Required work >>
Keeping every character intact, repeat the whole listing.
##############################
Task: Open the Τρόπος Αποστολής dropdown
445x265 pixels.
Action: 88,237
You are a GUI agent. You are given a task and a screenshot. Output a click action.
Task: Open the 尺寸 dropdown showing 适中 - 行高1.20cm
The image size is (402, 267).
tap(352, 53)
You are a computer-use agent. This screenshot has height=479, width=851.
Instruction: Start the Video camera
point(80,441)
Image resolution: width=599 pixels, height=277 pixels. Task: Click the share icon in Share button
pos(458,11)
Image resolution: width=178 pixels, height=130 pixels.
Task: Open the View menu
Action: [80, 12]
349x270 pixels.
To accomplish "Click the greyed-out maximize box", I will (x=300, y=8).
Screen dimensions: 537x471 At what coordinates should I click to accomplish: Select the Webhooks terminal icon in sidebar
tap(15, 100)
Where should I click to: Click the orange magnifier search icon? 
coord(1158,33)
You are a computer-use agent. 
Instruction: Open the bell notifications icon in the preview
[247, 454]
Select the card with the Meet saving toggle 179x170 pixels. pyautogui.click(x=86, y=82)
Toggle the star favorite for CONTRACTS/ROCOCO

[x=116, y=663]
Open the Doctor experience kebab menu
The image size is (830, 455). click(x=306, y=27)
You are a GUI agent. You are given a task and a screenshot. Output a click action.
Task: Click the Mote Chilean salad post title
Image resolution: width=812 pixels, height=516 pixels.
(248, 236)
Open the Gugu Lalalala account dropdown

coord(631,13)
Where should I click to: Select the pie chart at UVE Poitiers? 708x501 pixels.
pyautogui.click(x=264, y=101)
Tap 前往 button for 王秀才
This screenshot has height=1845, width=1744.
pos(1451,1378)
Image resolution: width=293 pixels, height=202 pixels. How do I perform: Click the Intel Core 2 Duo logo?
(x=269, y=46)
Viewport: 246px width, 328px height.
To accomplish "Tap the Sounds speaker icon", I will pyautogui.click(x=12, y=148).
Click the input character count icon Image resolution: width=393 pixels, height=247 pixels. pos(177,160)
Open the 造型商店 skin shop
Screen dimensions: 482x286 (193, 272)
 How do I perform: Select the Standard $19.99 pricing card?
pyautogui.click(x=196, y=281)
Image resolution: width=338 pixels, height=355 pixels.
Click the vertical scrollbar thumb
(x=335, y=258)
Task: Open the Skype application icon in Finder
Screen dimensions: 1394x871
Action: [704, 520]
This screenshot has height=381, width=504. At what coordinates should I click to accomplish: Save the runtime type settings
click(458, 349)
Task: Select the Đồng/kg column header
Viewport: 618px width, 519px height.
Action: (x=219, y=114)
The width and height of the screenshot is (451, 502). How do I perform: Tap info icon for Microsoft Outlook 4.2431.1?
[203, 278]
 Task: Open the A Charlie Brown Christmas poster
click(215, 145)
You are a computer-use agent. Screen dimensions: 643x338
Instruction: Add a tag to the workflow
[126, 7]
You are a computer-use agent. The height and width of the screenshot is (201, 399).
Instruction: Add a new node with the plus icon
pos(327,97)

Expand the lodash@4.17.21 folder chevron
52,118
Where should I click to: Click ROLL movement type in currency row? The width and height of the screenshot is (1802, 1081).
##############################
Result of the exercise >>
Task: Open the Τρόπος Αποστολής dropdown
445x265 pixels.
Action: 88,237
You are a GUI agent. You are given a task and a screenshot. Output a click action.
Task: Open the 尺寸 dropdown showing 适中 - 行高1.20cm
The image size is (402, 267).
tap(352, 53)
You are a computer-use agent. This screenshot has height=479, width=851.
Instruction: Start the Video camera
point(80,441)
Image resolution: width=599 pixels, height=277 pixels. Task: Click the share icon in Share button
pos(458,11)
Image resolution: width=178 pixels, height=130 pixels.
Task: Open the View menu
Action: [80, 12]
349x270 pixels.
To accomplish "Click the greyed-out maximize box", I will (x=300, y=8).
Screen dimensions: 537x471 At what coordinates should I click to accomplish: Select the Webhooks terminal icon in sidebar
tap(15, 100)
Where should I click to: Click the orange magnifier search icon? 
coord(1158,33)
You are a computer-use agent. 
Instruction: Open the bell notifications icon in the preview
[247, 454]
Select the card with the Meet saving toggle 179x170 pixels. pyautogui.click(x=86, y=82)
Toggle the star favorite for CONTRACTS/ROCOCO

[x=116, y=663]
Open the Doctor experience kebab menu
The image size is (830, 455). click(x=306, y=27)
You are a GUI agent. You are given a task and a screenshot. Output a click action.
Task: Click the Mote Chilean salad post title
Image resolution: width=812 pixels, height=516 pixels.
(248, 236)
Open the Gugu Lalalala account dropdown

coord(631,13)
Where should I click to: Select the pie chart at UVE Poitiers? 708x501 pixels.
pyautogui.click(x=264, y=101)
Tap 前往 button for 王秀才
This screenshot has height=1845, width=1744.
pos(1451,1378)
Image resolution: width=293 pixels, height=202 pixels. How do I perform: Click the Intel Core 2 Duo logo?
(x=269, y=46)
Viewport: 246px width, 328px height.
To accomplish "Tap the Sounds speaker icon", I will pyautogui.click(x=12, y=148).
Click the input character count icon Image resolution: width=393 pixels, height=247 pixels. pos(177,160)
Open the 造型商店 skin shop
Screen dimensions: 482x286 (193, 272)
 How do I perform: Select the Standard $19.99 pricing card?
pyautogui.click(x=196, y=281)
Image resolution: width=338 pixels, height=355 pixels.
Click the vertical scrollbar thumb
(x=335, y=258)
Task: Open the Skype application icon in Finder
Screen dimensions: 1394x871
Action: [704, 520]
This screenshot has height=381, width=504. At what coordinates should I click to accomplish: Save the runtime type settings
click(458, 349)
Task: Select the Đồng/kg column header
Viewport: 618px width, 519px height.
Action: (x=219, y=114)
The width and height of the screenshot is (451, 502). How do I perform: Tap info icon for Microsoft Outlook 4.2431.1?
[203, 278]
 Task: Open the A Charlie Brown Christmas poster
click(215, 145)
You are a computer-use agent. Screen dimensions: 643x338
Instruction: Add a tag to the workflow
[126, 7]
You are a computer-use agent. The height and width of the screenshot is (201, 399).
Instruction: Add a new node with the plus icon
pos(327,97)

Expand the lodash@4.17.21 folder chevron
52,118
Where should I click to: Click ROLL movement type in currency row? The width and height of the screenshot is (1802, 1081).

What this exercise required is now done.